[The data Boundary: Start]
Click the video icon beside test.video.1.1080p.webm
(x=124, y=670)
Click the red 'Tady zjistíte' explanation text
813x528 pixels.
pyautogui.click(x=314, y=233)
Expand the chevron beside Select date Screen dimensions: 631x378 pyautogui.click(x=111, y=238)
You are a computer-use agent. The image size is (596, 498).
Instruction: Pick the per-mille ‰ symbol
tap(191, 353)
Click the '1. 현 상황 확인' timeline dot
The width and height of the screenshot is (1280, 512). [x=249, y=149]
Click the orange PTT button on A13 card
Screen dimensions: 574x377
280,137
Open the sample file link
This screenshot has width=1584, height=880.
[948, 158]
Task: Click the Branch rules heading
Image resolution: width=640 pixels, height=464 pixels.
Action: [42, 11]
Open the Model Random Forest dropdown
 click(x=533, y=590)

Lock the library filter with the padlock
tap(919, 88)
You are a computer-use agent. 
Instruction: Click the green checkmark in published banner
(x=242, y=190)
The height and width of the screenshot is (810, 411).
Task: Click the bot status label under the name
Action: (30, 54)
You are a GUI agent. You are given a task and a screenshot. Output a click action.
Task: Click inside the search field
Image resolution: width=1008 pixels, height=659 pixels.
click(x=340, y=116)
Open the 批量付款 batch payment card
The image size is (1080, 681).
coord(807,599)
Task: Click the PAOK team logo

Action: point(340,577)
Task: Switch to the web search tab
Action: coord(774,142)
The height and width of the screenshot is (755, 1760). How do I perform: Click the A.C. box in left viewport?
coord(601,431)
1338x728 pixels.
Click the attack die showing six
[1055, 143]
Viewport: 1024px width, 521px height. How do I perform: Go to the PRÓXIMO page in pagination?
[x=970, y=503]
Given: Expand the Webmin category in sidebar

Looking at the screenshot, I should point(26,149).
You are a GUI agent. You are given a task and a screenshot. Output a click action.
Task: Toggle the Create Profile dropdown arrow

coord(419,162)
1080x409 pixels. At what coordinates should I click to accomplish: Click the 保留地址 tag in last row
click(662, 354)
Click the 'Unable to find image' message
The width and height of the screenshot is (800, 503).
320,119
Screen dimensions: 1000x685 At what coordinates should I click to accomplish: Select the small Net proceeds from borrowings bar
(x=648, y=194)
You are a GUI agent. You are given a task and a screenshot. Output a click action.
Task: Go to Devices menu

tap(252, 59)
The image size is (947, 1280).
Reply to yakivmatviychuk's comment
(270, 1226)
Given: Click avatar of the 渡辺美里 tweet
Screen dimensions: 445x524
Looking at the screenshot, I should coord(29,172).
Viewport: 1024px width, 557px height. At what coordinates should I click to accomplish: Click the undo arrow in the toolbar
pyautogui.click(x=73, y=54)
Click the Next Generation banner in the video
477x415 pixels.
[The data Boundary: End]
● **Problem requirements**
Repeat the line that contains "Task: Go to Devices menu", then every line after it until the records end, with nothing added.

● **Answer for this exercise**
Task: Go to Devices menu

tap(252, 59)
The image size is (947, 1280).
Reply to yakivmatviychuk's comment
(270, 1226)
Given: Click avatar of the 渡辺美里 tweet
Screen dimensions: 445x524
Looking at the screenshot, I should coord(29,172).
Viewport: 1024px width, 557px height. At what coordinates should I click to accomplish: Click the undo arrow in the toolbar
pyautogui.click(x=73, y=54)
Click the Next Generation banner in the video
477x415 pixels.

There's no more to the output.